Cher Google, merci pour le cadeau. 250 000 dollars pour une vulnérabilité Linux qui permet à un utilisateur non privilégié de devenir root sur l'hôte depuis une VM invitée ? C'est soit le prix de l'humilité, soit le tarif d'une claque monumentale sur la réputation de votre infrastructure cloud.
Les deux bugs en question (CVE-2023-xxxxx etc.) permettent une escalade de privilèges totale : depuis un simple utilisateur dans une VM, on peut accéder à l'hôte. Vous savez, le truc qui héberge potentiellement des centaines d'autres VMs, avec leurs données clients, leurs secrets, leur café virtuel. 250K, c'est une broutille comparé au prix d'une fuite massive, mais apparemment c'est ce que vaut un trou béant dans le noyau Linux pour une entreprise qui dort sur 200 milliards de cash.
Un bug dans le noyau, la clé de voûte du cloud
Le problème ? Une gestion de mémoire merdique dans la couche de virtualisation du noyau Linux. Rien de neuf sous le soleil : ça fait des années que les chercheurs en sécurité disent que KVM (Kernel-based Virtual Machine) est un champ de mines. Mais Google, en bon élève, récompense un chercheur anonyme avec une somme qui ferait pâlir un chercheur universitaire. Pendant ce temps, les GAFAM continuent de déployer des patches en catastrophe, en espérant que personne n'exploite la faille avant que les clients ne migrent leurs workloads.
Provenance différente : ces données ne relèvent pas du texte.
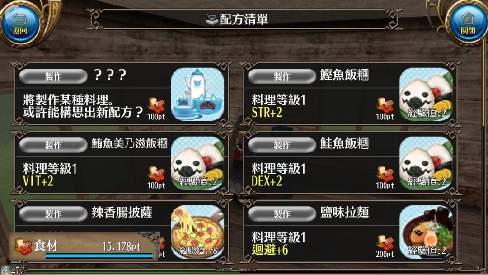Tap the 鹽味拉麵 ramen bowl image
The height and width of the screenshot is (275, 488).
[426, 232]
Et qui paie la facture ? Les clients, évidemment. Sous couvert de "sécurité renforcée", les prix des instances Google Cloud vont probablement grimper de 3% ce trimestre. Merci pour la transparence, les gars.
Qui se goinfre, qui se fait rouler
Google : 250K pour un bug critique, c'est 0,0001% de ses revenus annuels. Autant dire une poussière. Mais l'impact médiatique ? Inestimable. "Google récompense la sécurité" – les relations publiques vont adorer. Pendant ce temps, le chercheur qui a trouvé le bug ? Il a probablement dû signer un NDA pour toucher le chèque. Silence radio sur les détails techniques complets. Comme d'habitude.
Les vrais perdants : les administrateurs systèmes qui doivent aligner leurs patches, les PME qui hébergent sur Google Cloud sans équipe sécurité, et les utilisateurs finaux qui continuent d'acheter des services en ligne sans savoir que leur VM peut servir de cheval de Troie. Mais rassurez-vous, le communiqué de presse de Google parle de "proactive security". Traduction : on a été pris la main dans le sac, mais on a un chèque pour faire oublier.
Leçon à retenir : Linux n'est pas magique
Ce n'est pas la première fois qu'un bug dans le noyau permet de s'échapper d'une VM (souvenez-vous de CVE-2022-26373, Venom, etc.). La virtualisation est un empilement de couches d'abstraction, et chaque couche est une opportunité de merde. Si votre fournisseur cloud vous promet un isolement parfait, montrez-lui ce billet. La sécurité, c'est du boulot, pas une case à cocher sur un powerpoint marketing.
Alors, la prochaine fois que vous lirez "notre infrastructure est sécurisée grâce à la virtualisation", rappelez-vous que pour 250 000 dollars, n'importe qui peut potentiellement mettre la main sur l'hôte. Et ce n'est pas le bug le plus cher qu'on ait vu. Juste le plus récent.